> _THE PROBLEM_:
Task for the records below: please copy exactly, and only, the lines from the one containing "851x400 pixels." to the last line, both included, leaving out the pictures.

> _RECORD SET_:

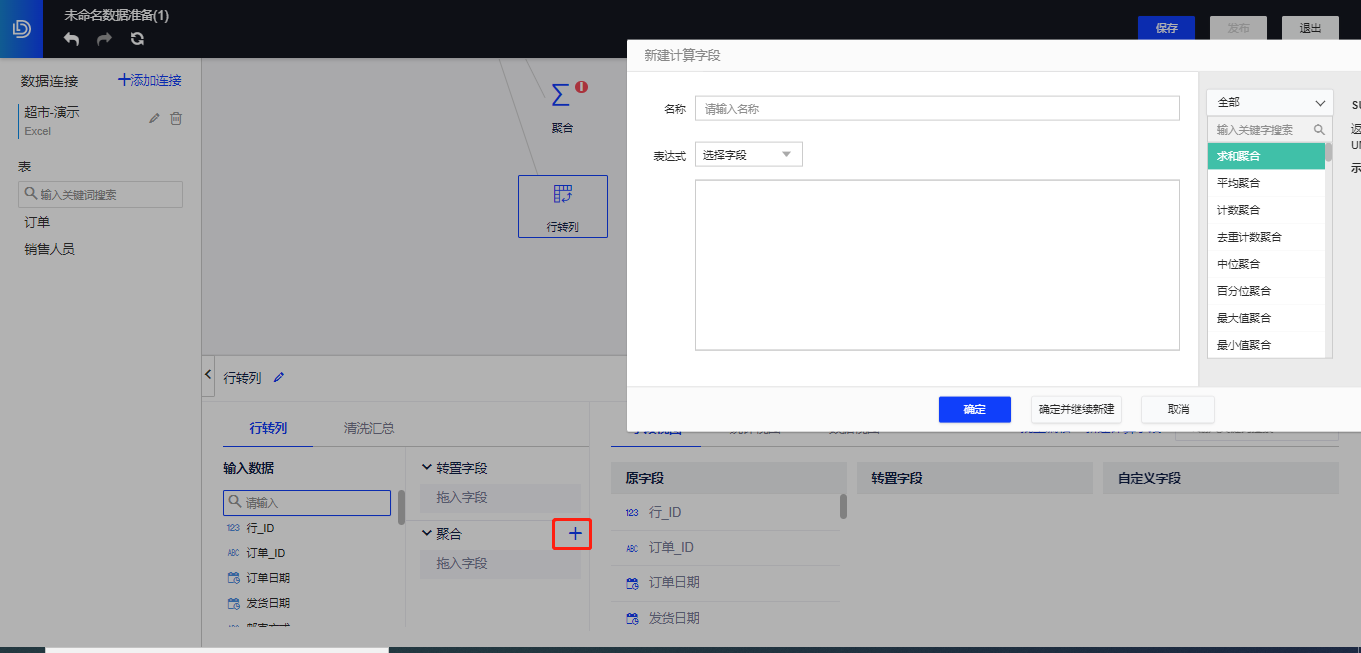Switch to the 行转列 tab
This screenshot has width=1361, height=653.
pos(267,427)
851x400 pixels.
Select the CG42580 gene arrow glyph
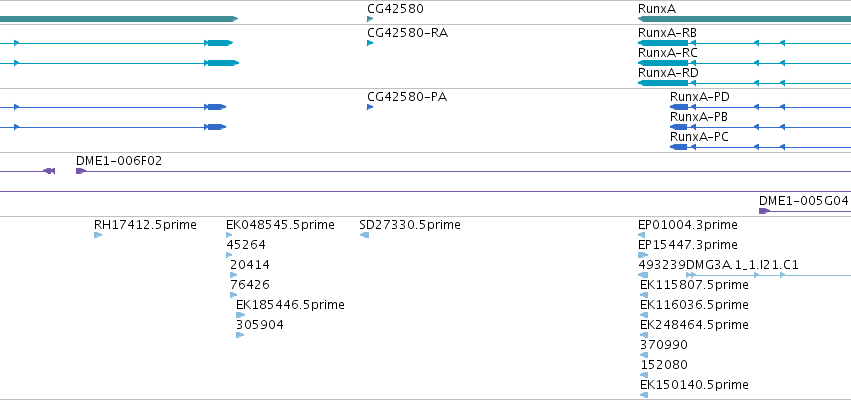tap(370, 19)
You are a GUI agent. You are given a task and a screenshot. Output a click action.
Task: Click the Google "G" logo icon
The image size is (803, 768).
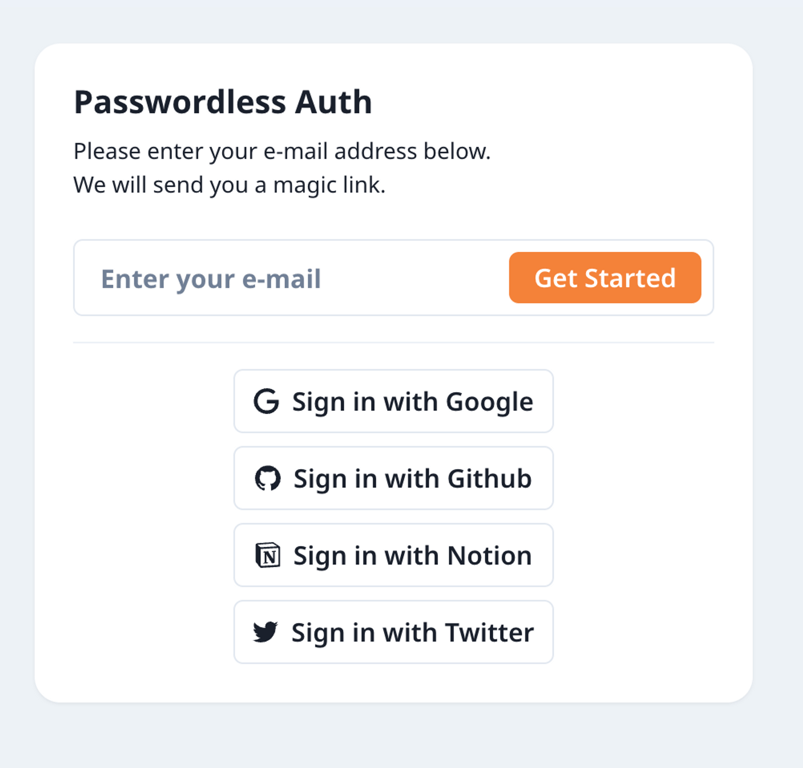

> _TASK OUTPUT_:
851x400 pixels.
Select the CG42580 gene arrow glyph
tap(370, 19)
You are a GUI agent. You are given a task and a screenshot. Output a click action.
Task: Click the Google "G" logo icon
The image size is (803, 768).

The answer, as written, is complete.